* begin Supplied data *

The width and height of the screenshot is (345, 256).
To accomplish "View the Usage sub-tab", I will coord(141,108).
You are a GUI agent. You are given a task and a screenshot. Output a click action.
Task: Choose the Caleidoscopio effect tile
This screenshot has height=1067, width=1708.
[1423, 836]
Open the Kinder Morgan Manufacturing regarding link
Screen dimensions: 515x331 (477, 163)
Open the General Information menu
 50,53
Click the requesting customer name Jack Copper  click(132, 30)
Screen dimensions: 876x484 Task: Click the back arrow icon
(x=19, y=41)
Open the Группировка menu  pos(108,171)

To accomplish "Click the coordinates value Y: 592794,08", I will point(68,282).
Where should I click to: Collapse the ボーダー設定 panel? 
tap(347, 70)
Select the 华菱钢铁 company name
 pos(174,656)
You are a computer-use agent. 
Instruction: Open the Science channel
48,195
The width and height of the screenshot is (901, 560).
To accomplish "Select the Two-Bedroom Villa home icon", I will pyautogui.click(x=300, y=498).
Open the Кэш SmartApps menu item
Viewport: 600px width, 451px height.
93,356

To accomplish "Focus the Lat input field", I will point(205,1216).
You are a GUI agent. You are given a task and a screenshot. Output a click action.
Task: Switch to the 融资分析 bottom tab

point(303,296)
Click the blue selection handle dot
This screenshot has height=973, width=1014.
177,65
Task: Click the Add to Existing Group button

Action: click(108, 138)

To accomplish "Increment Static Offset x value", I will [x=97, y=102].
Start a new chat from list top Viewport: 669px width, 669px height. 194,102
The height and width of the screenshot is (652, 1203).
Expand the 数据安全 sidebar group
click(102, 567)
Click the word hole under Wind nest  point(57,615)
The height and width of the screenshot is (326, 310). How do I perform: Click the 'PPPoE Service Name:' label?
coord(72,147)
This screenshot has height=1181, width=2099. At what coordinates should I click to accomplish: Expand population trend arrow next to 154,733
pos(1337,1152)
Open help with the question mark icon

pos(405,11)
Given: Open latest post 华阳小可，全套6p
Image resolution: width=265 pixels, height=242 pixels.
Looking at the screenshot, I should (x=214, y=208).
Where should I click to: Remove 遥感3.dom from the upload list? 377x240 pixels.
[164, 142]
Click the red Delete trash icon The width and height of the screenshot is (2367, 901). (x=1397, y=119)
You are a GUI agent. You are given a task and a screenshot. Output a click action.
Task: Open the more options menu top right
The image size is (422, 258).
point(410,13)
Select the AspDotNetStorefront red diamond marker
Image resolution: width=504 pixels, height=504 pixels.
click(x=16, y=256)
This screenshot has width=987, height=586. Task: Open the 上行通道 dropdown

* end Supplied data *

Give the lines from the one containing "Click the blue selection handle dot" through the last line above as a JSON list of strings, with one string per line and blank lines left out.

[
  "Click the blue selection handle dot",
  "This screenshot has height=973, width=1014.",
  "177,65",
  "Task: Click the Add to Existing Group button",
  "Action: click(108, 138)",
  "To accomplish \"Increment Static Offset x value\", I will [x=97, y=102].",
  "Start a new chat from list top Viewport: 669px width, 669px height. 194,102",
  "The height and width of the screenshot is (652, 1203).",
  "Expand the 数据安全 sidebar group",
  "click(102, 567)",
  "Click the word hole under Wind nest  point(57,615)",
  "The height and width of the screenshot is (326, 310). How do I perform: Click the 'PPPoE Service Name:' label?",
  "coord(72,147)",
  "This screenshot has height=1181, width=2099. At what coordinates should I click to accomplish: Expand population trend arrow next to 154,733",
  "pos(1337,1152)",
  "Open help with the question mark icon",
  "pos(405,11)",
  "Given: Open latest post 华阳小可，全套6p",
  "Image resolution: width=265 pixels, height=242 pixels.",
  "Looking at the screenshot, I should (x=214, y=208).",
  "Where should I click to: Remove 遥感3.dom from the upload list? 377x240 pixels.",
  "[164, 142]",
  "Click the red Delete trash icon The width and height of the screenshot is (2367, 901). (x=1397, y=119)",
  "You are a GUI agent. You are given a task and a screenshot. Output a click action.",
  "Task: Open the more options menu top right",
  "The image size is (422, 258).",
  "point(410,13)",
  "Select the AspDotNetStorefront red diamond marker",
  "Image resolution: width=504 pixels, height=504 pixels.",
  "click(x=16, y=256)",
  "This screenshot has width=987, height=586. Task: Open the 上行通道 dropdown"
]